Hexagram Thirty-three shows that knowing when to act and when not to act is the key to success. Sincerity is secondary to timing in this situation.
The first line, yin, shows possible danger at the end of a long project. Take no further action now, for getting out of the way is the best way to avoid trouble.
In the second line, yin, success comes through maintaining a strong will. One's strength must be like a leather thong made from the hide of a yellow ox.
The third line, yang, shows one who is bound to distress, granting him/herself no mercy. This person would not treat anyone else so severely. Being more lenient toward oneself will bring good fortune.

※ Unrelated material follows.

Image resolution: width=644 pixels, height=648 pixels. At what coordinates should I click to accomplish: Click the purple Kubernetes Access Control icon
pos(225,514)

The fourth line, yang, shows a powerful person who reluctantly quits working for the day. This is correct and will bring good fortune. A lesser person would not grant him/herself the luxury.
The fifth line, yang, shows a great person who happily ends the day's work. This decision is made with sincerity when the timing is right.
The sixth line, yang, shows a noble person ending the day's work in a gracious, upright manner. Their self-assurance will bring satisfaction and time to relax.
Hexagram Thirty-three Commentary
This hexagram returns to the them of inner balance, knowing when to act and when to stop. Timing is everything, and developing an inner sense of timing is better than trying to second guess when to act and when to quit.
The first line, yin, offers the metaphor of danger at the end of a long project. There is often much more to do, but we may pressure ourselves to wrap it up. This line warns against trying to hurry the ending through over-work. If there's more to do, the line recommends, "Take no further action now, for getting out of the way is the best way to avoid trouble." Instead of stressing, step away, and come back to manage the last details with a fresh mind.
The second line, yin, says the subject must maintain a strong will, even if they take a break from a situation. The line says the will must have the strength of leather "made from the hide of a yellow ox."
The third line, yang, criticizes overwork. It says it is wrong for someone to work out of distress, "granting him/herself no mercy." This person would never treat others with such cruelty, so the line recommends "being more lenient toward oneself."
The fourth line, yang, elaborates on the theme of overworking. The line says it is correct to call it a day at the correct time and relax. Even if quitting for the day reluctantly, "A lesser person would not grant him/herself the luxury."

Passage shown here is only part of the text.